Während des Austauschs werden die Flugwege beider, oder mehrerer, Teilnehmer ausgewertet und auf eventuelle Konflikte geprüft. Dies geschieht innerhalb festgelegter Grenzwerte. Es wird nicht nur die Zeitspanne bis zu einer gefährlichen Annäherung, sondern auch die reine Distanz zwischen zwei Flugzeugen gemessen. Dies kann relevant sein, wenn sich ein Flugzeug langsam einem anderen von hinten annähert. Sämtliche Flugzeuge in der näheren Umgebung werden vom TCAS auf den Navigationsdisplays der Piloten angezeigt. Man sieht Position, Flughöhe im Verhältnis zur eigenen Höhe und eventuelles Steigen oder Sinken der anderen Luftfahrzeuge.

Information an die Piloten – die Traffic Advisory

Um Konflikte an den Piloten weiterzugeben, löst das TCAS zwei grundsätzliche Arten von Meldungen aus. Zuerst kommt es zu einer „Traffic Advisory-TA“. Dies ist lediglich eine Hervorhebung von nahem Verkehr, aus dessen Flugweg eventuell eine Bedrohung entstehen könnte. Auf den meisten Displays wird diese Warnung in Gelb ausgegeben, mit einer verbalen Computerstimme „TRAFFIC – TRAFFIC“. Auf diese Weise können sich die Piloten rechtzeitig mental auf ein eventuelles Ausweichmanöver vorbereiten.

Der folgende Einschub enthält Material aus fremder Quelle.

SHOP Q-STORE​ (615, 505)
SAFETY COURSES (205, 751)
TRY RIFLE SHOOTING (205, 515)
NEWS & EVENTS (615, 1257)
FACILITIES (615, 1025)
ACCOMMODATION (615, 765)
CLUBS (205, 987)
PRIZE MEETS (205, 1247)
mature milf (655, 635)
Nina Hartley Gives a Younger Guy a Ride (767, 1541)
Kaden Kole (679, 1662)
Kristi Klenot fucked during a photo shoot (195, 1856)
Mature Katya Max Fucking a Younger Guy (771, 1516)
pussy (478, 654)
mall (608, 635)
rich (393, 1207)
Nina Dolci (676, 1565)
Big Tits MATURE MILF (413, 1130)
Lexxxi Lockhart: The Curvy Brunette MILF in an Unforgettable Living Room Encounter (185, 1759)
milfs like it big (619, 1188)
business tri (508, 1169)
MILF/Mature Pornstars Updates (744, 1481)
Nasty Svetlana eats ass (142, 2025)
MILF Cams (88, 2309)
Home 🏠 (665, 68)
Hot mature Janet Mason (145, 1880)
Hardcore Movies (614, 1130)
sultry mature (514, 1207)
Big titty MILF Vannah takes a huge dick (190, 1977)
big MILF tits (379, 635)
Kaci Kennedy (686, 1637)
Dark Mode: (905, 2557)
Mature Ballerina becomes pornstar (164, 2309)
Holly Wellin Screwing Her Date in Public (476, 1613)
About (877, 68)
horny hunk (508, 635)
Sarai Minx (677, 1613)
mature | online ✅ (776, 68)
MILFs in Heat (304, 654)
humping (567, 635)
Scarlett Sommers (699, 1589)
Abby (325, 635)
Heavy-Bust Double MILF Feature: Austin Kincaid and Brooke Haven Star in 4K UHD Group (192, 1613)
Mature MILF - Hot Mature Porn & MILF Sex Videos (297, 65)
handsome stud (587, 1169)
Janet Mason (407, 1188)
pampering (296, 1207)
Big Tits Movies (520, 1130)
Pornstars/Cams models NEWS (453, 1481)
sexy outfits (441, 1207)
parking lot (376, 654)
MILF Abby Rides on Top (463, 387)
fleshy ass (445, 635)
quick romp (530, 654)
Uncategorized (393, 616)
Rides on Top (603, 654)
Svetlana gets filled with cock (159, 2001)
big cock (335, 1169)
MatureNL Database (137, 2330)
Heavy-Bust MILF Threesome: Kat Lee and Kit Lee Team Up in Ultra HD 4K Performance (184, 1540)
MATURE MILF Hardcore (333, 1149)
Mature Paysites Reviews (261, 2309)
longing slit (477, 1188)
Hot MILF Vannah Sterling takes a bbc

Kollision droht – Die Resolution Advisory

Berechnet das TCAS nun in einem weiteren Schritt einen möglichen Zusammenstoß, reagiert es mit einer „Resolution Advisory-RA“. Diese „Empfehlung“ wird in Rot dargestellt und gibt dem Piloten direkte Ausweichempfehlungen. Sie erfolgen lediglich vertikal und stimmen sich zwischen allen betroffenen TCAS-Systemen ab. So erhält ein Flugzeug die Empfehlung zu sinken, während das andere System die Piloten zum Steigflug anleitet. Sollten mehrere Flugzeuge betroffen sein, kann das TCAS auch ein Flugzeug geradeaus fliegen lassen, während das höhere steigt und das tiefere in einen Sinkflug übergeht. Dieses Manöver wird immer manuell vom Piloten geflogen. Eine Kopplung an den Autopiloten ist nicht zulässig.

Unglück von Überlingen 2002

TCAS überstimmt den Menschen

Als Reaktion auf derartige Zwischenfälle in der Vergangenheit schult man heute ganz klar daraufhin, dass in einem solchen Fall ausschließlich dem TCAS Folge zu leisten ist. Der Fluglotse bekommt lediglich die Information „TCAS RA“ und lässt die Flugzeuge untereinander den Konflikt lösen. Sobald die Flugzeuge aneinander vorbeigeflogen sind und die Gefahr vorüber ist, löst das TCAS den Befehl „Clear-of Conflict“ aus. Beide Maschinen kehren daraufhin auf ihre ursprüngliche Flughöhe zurück. Dieses Manöver geht jedem Piloten in Fleisch und Blut über, da es im Flugsimulator immer wieder trainiert wird.